British Association for Pyschopharmacology. To advance education and research in the science of psychopharmacology
Co-Opted Council Member: Dr Sasha Gartside, PhDNewcastle University. sasha.gartside@newcastle.ac.uk
Council Member until 2011
Since 1999 Sasha Gartside has been a Lecturer in Biological Psychiatry at Newcastle University. She graduated in Pharmacology from the University of Liverpool in 1986. She moved to Oxford University where she worked under Phil Cowen, first as a research technician and later as a MRC Research Student. Following the completion of her DPhil (1991), she was awarded an MRC Training Fellowship to work with Trevor Sharp in Oxford. In 1999 she moved to Newcastle University to take up a position as lecturer.
Much of her research career has been devoted to addressing issues at the clinical/basic interface of psychopharmacology. For the last 10 years her work has had two general themes: i) understanding factors which influence the neurochemical responses to acute and chronic antidepressant treatments; and ii) understanding the neurobiology of aetiological factors (e.g. early life stress and HPA axis abnormalities) in the pathophysiology of depression.
She is active in several teaching programmes. As well as teaching pharmacology and physiology to undergraduates at Newcastle University, she also teaches neurosciences and psychopharmacology to trainee psychiatrists as part of the Northern Deanery MRCPsych course. Since 2004 she has contributed to the BAP ‘Fundamentals of Psychopharmacology’ courses, and last year helped to revise the accompanying book. She also contributes to the new BAP ‘Masterclasses in Psychopharmacology’.

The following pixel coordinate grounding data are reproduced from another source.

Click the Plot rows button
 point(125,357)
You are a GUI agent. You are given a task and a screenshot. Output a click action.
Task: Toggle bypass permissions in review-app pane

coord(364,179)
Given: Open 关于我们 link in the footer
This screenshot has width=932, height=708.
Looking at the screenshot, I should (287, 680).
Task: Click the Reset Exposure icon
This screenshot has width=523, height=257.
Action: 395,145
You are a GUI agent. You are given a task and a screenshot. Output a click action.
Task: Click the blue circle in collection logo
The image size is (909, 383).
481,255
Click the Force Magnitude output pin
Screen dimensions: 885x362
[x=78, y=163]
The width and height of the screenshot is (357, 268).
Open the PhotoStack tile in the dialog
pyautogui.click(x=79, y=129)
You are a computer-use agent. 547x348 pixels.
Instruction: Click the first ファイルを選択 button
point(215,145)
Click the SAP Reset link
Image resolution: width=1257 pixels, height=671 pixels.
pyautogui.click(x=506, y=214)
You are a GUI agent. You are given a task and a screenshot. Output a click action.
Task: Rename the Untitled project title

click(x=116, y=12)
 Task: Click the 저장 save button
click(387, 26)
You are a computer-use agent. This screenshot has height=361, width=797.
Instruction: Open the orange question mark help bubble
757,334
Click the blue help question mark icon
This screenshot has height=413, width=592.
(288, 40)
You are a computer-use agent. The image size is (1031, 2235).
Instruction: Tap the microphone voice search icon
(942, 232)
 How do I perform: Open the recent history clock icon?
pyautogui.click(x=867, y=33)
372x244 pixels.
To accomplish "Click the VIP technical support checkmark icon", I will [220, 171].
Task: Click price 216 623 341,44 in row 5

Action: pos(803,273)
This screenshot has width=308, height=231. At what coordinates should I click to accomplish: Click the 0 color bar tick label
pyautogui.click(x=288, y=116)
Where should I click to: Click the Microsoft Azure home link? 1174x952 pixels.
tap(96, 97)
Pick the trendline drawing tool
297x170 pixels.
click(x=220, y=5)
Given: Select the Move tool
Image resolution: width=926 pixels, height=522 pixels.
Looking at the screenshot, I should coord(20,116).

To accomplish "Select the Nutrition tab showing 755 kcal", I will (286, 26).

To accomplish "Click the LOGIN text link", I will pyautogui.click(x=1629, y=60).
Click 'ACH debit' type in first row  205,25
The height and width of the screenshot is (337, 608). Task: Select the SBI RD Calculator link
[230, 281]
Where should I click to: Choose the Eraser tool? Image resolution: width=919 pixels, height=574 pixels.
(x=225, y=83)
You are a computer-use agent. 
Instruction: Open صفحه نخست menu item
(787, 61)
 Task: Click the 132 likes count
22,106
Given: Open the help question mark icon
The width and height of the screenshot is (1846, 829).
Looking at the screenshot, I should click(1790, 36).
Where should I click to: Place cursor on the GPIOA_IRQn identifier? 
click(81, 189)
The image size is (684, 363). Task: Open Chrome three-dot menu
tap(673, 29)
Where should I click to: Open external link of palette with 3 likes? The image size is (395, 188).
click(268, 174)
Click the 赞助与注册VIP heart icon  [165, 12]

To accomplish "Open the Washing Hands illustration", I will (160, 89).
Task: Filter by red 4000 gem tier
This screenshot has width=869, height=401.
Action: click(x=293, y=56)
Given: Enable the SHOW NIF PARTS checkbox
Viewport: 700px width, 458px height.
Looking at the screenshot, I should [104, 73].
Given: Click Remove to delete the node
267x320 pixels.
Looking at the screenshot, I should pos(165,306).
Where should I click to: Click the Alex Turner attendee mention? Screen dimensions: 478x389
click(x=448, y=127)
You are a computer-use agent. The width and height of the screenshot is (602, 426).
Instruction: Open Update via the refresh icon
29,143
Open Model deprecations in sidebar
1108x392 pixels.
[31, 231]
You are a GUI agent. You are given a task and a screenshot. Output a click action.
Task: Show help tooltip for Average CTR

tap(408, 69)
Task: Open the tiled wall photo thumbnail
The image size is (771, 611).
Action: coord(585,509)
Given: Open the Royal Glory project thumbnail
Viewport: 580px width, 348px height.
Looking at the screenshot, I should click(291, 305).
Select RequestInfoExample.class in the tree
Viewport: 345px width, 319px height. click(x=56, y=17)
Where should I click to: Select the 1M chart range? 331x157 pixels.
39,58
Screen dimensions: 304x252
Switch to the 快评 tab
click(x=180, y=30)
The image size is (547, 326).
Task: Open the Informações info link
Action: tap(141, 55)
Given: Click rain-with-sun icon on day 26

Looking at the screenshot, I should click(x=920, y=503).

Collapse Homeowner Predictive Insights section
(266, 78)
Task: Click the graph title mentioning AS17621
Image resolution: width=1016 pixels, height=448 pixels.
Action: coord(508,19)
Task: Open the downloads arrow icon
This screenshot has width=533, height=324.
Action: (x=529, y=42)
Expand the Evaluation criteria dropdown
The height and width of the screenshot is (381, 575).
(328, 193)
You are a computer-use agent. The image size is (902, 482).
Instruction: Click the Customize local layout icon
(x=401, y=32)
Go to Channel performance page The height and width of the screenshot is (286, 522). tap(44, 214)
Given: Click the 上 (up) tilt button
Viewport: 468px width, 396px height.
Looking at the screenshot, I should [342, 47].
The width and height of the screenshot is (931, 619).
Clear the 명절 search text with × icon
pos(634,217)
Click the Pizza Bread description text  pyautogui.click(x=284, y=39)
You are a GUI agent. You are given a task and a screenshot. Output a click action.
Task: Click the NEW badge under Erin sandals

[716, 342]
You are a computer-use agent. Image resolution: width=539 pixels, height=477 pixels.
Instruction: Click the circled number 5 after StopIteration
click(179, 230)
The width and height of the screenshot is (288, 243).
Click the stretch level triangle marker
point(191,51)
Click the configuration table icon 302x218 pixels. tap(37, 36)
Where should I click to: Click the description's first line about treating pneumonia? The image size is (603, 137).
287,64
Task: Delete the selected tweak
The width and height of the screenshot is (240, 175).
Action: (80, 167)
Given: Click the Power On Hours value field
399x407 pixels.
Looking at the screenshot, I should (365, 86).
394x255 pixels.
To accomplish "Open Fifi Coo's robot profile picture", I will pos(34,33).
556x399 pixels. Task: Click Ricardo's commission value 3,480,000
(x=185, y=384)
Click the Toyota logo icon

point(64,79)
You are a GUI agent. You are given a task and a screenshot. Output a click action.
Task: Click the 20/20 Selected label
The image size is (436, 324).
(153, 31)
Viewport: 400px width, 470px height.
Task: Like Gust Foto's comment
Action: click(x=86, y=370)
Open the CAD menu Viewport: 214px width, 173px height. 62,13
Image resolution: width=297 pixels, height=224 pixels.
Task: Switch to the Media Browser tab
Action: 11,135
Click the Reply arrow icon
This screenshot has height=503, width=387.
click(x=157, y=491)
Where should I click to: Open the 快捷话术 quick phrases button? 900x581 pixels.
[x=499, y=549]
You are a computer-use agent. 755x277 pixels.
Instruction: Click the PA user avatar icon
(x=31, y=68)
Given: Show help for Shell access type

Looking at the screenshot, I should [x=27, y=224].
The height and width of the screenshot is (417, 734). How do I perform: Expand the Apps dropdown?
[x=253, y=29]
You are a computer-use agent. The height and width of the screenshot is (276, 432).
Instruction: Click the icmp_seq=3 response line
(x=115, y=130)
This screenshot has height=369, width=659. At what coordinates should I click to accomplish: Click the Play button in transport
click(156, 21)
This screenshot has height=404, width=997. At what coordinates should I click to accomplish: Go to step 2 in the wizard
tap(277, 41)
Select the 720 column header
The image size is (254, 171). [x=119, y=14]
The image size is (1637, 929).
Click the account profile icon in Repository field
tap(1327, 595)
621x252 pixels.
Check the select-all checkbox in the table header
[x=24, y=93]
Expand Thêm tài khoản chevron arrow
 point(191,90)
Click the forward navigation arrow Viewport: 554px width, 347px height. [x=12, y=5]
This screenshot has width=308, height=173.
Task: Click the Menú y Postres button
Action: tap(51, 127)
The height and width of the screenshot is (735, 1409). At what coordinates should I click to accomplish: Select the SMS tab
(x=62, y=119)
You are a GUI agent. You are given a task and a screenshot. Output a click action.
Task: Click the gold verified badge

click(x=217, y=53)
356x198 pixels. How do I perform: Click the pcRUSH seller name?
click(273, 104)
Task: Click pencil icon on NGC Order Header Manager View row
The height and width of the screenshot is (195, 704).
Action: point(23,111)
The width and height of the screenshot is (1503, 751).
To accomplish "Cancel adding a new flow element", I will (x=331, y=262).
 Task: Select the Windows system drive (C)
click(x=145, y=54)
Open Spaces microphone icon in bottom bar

She has been a member of the BAP for over 20 years and has been a regular at summer meetings presenting many short oral communications and posters. In 1999, she was delighted to be awarded the BAP Preclinical Prize for Psychopharmacology. She has published several papers in the Journal of Psychopharmacology and frequently acts as a referee for the journal. She has always encouraged her students and junior colleagues to become active members of the BAP. She is committed to the BAP’s mission to foster research and teaching in the field of psychopharmacology and believes that as a member of Council she can contribute to the delivery of these goals.